Pixeliger Videospiele-Geburtstag

Abgespielt

Ralph reichts : Vanellope von Schweetz ist ein pixeliger Programmierfehler im Spiel Sugar Rush. Vanellope von Schweetz ist ein pixeliger Programmierfehler im Spiel Sugar Rush. Während Pixar nur noch Fortsetzungen drehen darf, entstehen bei der Konzernmutter Disney unter der Aufsicht von Pixar-Veteran John Lasseter die neuen Ideen. Die ersten Filmminuten lassen deswegen noch hoffen: Ein unverbrauchtes Setting, Liebe zum Detail und viele schräge Ideen leiten eine amüsante erste halbe Stunde ein. Irgendwann im zweiten Drittel von Ralph reichts hat Disney aber vermutlich das Team ausgetauscht: Die Witze werden platter und die Handlung folgt immer mehr dem üblichen Disney-Schema: »Held muss sich erst selbst erkennen und rettet dann die Welt.«

Die bislang unbekannten Drehbuchschreiber Phil Johnston und Jennifer Lee setzen in ihrem Skript auf zwei sehr vermenschlichte Hauptfiguren: Ralph übernimmt dabei die Rolle eines väterlichen Helden in der Midlife-Crisis, Vanellope ist mehr das freche Mädchen, das auch mal was erreichen will. Darüber hinaus sind ein weiblicher Commander eines Ego-Shooters mit einer übertrieben dramatischen Hintergrundgeschichte und ein Super-Mario-Verschnitt mit Helfersyndrom zu sehen.

Eigentlich eine tolle Kombination, denn die unterschiedlichen Charaktere liefern jede Menge Stoff für scharfe Dialoge. Allerdings nutzen die Schreiber ihre Vorlage nicht immer konsequent aus. Außerdem verhalten sich die Charaktere zu schablonenhaft, als dass man eine Verbindung zu ihnen herstellen könnte.

Einiges dürfte auch bei der deutschen Übersetzung verloren gehen, die wir zum Redaktionsschluss noch nicht sehen konnten. Niedliche Gefahren wie ›Nesquick-Sand‹ lassen sich nur schwer aus dem Englischen übertragen. Auch lässt es sich schwer erklären, warum für ein Mädchen der Name des Spiels Hero’s Duty so komisch ist.

Abgedreht

Ralph reichts : Hero’s Duty ist wie andere Spiele im Film eine Parodie auf erfolgreiche Echtwelt-Pendants. Hero’s Duty ist wie andere Spiele im Film eine Parodie auf erfolgreiche Echtwelt-Pendants. Eine Menge Erfahrung wirft der Regisseur in die Waagschale: Bevor er Ralph reichts drehte, hat Rich Moore schon vor zwanzig Jahren Zeichentrick-Geschichte geschrieben, als er in den ersten Staffeln von Die Simpsons bei vielen Episoden Regie führte. Außerdem gehörte er zum Kreativteam, das Futurama entwickelte. Kinoerfahrung sammelte er beim Simpsons-Film. Die Handschrift eines erfahrenen Mannes merkt man Ralph reichts in jeder Sekunde an. Trotz der in Optik und Ton sehr unterschiedlichen Welten verliert er nie seinen Fokus auf die Hauptperson Ralph. Auch weiß er, wie man das Tempo variiert. Er wechselt ständig zwischen furiosen Actionsequenzen und eher langsamen Passagen, in denen die Helden charakterisiert werden.

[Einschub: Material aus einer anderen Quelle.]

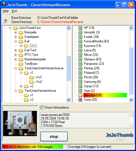Expand the Beispiele folder node
Screen dimensions: 136x151
coord(15,32)
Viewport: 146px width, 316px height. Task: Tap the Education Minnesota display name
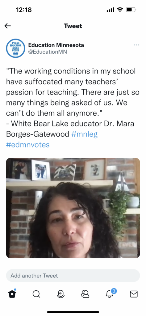(56, 45)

Gewehrfeuer, Rettungen in letzter Sekunde, Explosionen, Autorennen und ein paar romantische Momente: Ralph reichts ist mit Vielem vollgepackt, was man von einem ordentlichen Kinofilm erwartet. Auch ist nicht immer alles, wie es scheint. Insgesamt zielt der Streifen damit vor allem auf den Staunfaktor. Kinder und ihre Eltern werden sicher nicht nur einmal ein erstauntes "Ah!" von sich geben. Damit ist aber auch ungefähr die Zielgruppe umrissen: Kinder und Leute ab Ende Zwanzig werden in Ralph reichts am meisten Spaß haben. Wer nicht mehr ganz Kind und gleichzeitig für die Retro-Faszination noch zu jung ist, fühlt sich beim Zuschauen sicher nicht so wohl. Dafür fällt dann umso mehr auf, dass ein paar Minuten weniger dem Ganzen sicher gut getan hätten.

Vor dem eigentlichen Film
In bester Pixar-Tradtion beginnt Ralph reichts mit einem kurzen Vorfilm. Knapp sechs Minuten lang erzählt Paperman (auf Deutsch: Im Flug erobert) die romantische Geschichte eines Büroarbeiters, der morgens auf dem Weg zur Arbeit die Frau seiner Träume trifft und gleich wieder aus den Augen verliert. Den Rest des Tages versucht er von seinem Büro aus die Aufmerksamkeit der Frau mit dem einzigen Werkzeug zu erlangen, das in seiner Nähe ist: Papier. Paperman setzt dabei auf schöne Schwarz-Weiß-Optik mit ein paar Klecksern rot. Die Animation ist dabei nicht zu hundert Prozent computergeneriert. Die Grafiken wurden vielmehr von Hand nachbearbeitet. Alles in allem eine wunderschöne Einstimmung auf den Hauptfilm, die wieder zeigt, dass man für großes Kino nicht notwendigerweise große Worte braucht.

Fazit

Christian Merkel: »So zwiegespalten kam ich schon lange nicht mehr aus einer Kinovorstellung heraus. Einerseits habe ich mich anderthalb Stunden laufend über gelungene Anspielungen und Witze aus der Videospielwelt gefreut. Andererseits bleibt Ralph reichts hinter einer tollen Oberfläche über weite Strecken erschreckend konventionell. Das hinterlässt einen kleinen faden Beigeschmack in einem Film, der im positiven Sinne in vielen Momenten an große Pixar-Werke erinnert.«

A Most Wanted Man (11. September 2014)
Ein tschetschenischer Flüchtling findet in Hamburg bei einer islamischen Gemeinschaft Unterschlupf. Doch Issa Karpov wird seiner Gastfamilie und den Behörden immer suspekter. Geheimagent Günther Bachmann (Philip Seymour Hoffman) ist der rätselhaften Person auf der Spur. Mit Daniel Brühl und Willem Dafoe und einer der letzten Filme mit Seymour Hoffman, der 2014 an einer Überdosis starb.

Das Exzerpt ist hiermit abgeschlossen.